Federação PRD-Solidariedade surge como alternativa

A Federação PRD-Solidariedade passou a ser vista como alternativa viável após a saída de Marília Arraes do bloco. A ex-deputada vinha sendo apontada como possível candidata ao Senado, o que poderia reduzir espaço político para outras lideranças.

Sem essa “sombra”, aliados de Gadêlha avaliam que o caminho se tornou mais aberto.

Caso aceite o convite, o deputado poderá assumir papel de liderança estadual na federação. Atualmente, o bloco é presidido em Pernambuco pelo prefeito de São Caetano, Josafá Almeida.

Josafá já declarou publicamente que não tem apego ao comando formal da federação e que seu foco é estruturar chapas competitivas para deputado federal e estadual. Entre os objetivos citados estão a reeleição de Luciano Bivar, do próprio Gadêlha, e a eleição de Jobson Almeida para a Assembleia Legislativa.

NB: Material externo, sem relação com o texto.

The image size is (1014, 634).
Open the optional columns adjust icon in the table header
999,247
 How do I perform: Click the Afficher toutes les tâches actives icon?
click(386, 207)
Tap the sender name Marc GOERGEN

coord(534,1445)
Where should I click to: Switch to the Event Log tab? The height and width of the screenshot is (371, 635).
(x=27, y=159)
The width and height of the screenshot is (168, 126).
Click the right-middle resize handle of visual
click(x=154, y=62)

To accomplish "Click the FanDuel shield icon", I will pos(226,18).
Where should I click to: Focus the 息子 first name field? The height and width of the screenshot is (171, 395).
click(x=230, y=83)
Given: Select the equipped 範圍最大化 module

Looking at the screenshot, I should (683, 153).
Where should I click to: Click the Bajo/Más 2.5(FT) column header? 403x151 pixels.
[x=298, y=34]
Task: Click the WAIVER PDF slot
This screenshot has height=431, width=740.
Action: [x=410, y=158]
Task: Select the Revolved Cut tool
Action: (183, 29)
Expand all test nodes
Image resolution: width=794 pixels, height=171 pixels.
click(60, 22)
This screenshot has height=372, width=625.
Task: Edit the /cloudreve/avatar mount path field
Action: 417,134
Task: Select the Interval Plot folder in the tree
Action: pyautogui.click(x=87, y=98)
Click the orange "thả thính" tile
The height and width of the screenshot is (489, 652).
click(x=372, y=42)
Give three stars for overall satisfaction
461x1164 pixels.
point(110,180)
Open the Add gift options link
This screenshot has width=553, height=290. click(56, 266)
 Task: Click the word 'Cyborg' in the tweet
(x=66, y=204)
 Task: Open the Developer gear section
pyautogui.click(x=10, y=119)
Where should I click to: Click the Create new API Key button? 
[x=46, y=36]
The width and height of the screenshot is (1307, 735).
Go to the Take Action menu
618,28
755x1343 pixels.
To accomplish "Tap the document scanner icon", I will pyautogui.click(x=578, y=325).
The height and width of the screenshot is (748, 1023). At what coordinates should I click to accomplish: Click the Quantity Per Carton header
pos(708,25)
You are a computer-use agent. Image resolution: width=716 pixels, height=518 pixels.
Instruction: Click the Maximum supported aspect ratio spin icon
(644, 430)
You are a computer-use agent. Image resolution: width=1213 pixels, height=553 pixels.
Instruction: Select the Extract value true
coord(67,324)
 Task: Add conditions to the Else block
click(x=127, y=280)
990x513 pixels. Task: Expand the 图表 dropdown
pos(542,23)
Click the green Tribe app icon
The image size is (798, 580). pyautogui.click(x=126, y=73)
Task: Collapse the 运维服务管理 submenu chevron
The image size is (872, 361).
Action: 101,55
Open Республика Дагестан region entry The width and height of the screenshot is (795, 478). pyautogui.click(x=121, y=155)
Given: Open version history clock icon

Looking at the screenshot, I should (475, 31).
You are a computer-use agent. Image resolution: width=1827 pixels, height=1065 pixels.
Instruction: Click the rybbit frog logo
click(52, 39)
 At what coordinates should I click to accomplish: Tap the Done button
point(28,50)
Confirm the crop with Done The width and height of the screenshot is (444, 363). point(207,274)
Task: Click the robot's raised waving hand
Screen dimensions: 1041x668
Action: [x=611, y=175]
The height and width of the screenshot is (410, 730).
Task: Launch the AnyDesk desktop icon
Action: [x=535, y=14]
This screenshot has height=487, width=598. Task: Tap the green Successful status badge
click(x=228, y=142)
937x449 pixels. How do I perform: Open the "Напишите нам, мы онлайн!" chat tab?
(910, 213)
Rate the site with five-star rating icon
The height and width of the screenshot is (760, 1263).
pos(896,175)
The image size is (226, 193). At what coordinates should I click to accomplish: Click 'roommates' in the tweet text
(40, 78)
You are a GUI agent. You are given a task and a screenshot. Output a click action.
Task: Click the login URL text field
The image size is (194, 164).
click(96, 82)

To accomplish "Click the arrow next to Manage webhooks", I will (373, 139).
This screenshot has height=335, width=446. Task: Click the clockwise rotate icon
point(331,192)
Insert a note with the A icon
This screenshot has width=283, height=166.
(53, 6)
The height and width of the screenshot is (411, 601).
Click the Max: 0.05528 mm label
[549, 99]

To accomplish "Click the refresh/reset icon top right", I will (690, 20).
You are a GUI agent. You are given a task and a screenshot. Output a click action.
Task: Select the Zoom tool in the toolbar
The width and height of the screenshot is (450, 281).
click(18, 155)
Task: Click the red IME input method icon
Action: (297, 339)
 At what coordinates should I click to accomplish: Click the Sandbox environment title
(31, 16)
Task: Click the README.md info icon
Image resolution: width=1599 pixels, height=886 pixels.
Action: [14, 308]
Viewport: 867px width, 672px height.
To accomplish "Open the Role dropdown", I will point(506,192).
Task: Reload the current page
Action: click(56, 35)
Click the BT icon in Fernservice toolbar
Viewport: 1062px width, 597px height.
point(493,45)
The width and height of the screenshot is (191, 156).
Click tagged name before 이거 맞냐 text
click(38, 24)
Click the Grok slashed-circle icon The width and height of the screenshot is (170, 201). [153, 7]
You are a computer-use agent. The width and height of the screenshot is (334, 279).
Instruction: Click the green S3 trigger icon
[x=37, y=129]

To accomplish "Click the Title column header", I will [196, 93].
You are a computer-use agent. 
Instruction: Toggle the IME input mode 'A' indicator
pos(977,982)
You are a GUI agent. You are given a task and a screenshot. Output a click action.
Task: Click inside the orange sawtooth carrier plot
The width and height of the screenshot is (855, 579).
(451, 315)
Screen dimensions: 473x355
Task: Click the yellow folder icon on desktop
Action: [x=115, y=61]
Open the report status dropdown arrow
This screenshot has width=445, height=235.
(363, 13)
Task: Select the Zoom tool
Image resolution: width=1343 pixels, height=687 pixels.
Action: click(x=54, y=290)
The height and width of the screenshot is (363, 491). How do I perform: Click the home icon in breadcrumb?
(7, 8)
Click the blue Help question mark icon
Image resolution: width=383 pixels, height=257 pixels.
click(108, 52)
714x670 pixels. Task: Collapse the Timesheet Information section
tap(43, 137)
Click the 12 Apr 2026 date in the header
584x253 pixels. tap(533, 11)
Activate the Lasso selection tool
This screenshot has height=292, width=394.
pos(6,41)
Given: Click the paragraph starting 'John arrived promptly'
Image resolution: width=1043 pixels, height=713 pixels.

PDT deixa de ser alternativa

Antes do convite da Federação PRD-Solidariedade, Gadêlha vinha dialogando com o PDT, presidido nacionalmente por Carlos Lupi.

O cenário, entretanto, mudou após o PDT abrir espaço para filiação de Marília Arraes, com a possibilidade de disputar uma das vagas ao Senado. Lupi, inclusive, tenta articular reunião com o prefeito do Recife, João Campos, nos próximos dias. O objetivo seria discutir a composição de uma futura chapa majoritária.

Integrantes próximos a Gadêlha avaliam que, caso Marília opte por disputar o Senado, o PDT tenderia a concentrar esforços nessa construção, o que reduziria o espaço estratégico para o deputado.

Por outro lado, há quem acredite que Marília possa rever os planos e tentar retornar à Câmara Federal, o que também alteraria a configuração do tabuleiro político.

Impactos na disputa proporcional

Especialistas em direito eleitoral lembram que, nas eleições proporcionais, a formação de federações e chapas competitivas é determinante para alcançar o quociente eleitoral.

Nesse contexto, a decisão de Gadêlha pode ter impacto direto não apenas em sua campanha, mas também na composição de forças para a Câmara dos Deputados em Pernambuco.

Ao mesmo tempo, a permanência no Rede-PSOL permitiria ao deputado manter coerência com a trajetória construída nos últimos anos, marcada por pautas ambientais e sociais.

Já a eventual ida para a Federação PRD-Solidariedade pode oferecer maior autonomia local e possibilidade de coordenação direta da estratégia eleitoral.

Prazo e próximos passos

O prazo final para definição é 4 de abril. Até lá, as articulações devem se intensificar.

Nos bastidores, aliados defendem que a escolha deve considerar viabilidade eleitoral, coerência programática e projeção política a médio prazo.

Enquanto isso, lideranças do Rede e do PSOL trabalham para reduzir tensões internas. Já o PDT mantém diálogo aberto com diferentes atores do cenário estadual.

A saída de Marília Arraes da Federação PRD-Solidariedade abriu nova possibilidade para Túlio Gadêlha na disputa pela reeleição.

O deputado avalia convite formal para assumir protagonismo na federação, enquanto enfrenta cenário de disputa interna no Rede-PSOL.

O PDT, antes alternativa, perdeu força após priorizar espaço para Marília.

A decisão, que precisa ser tomada até 4 de abril, pode influenciar o desenho das chapas proporcionais e majoritárias em Pernambuco para 2026.

Até lá, o cenário permanece em aberto.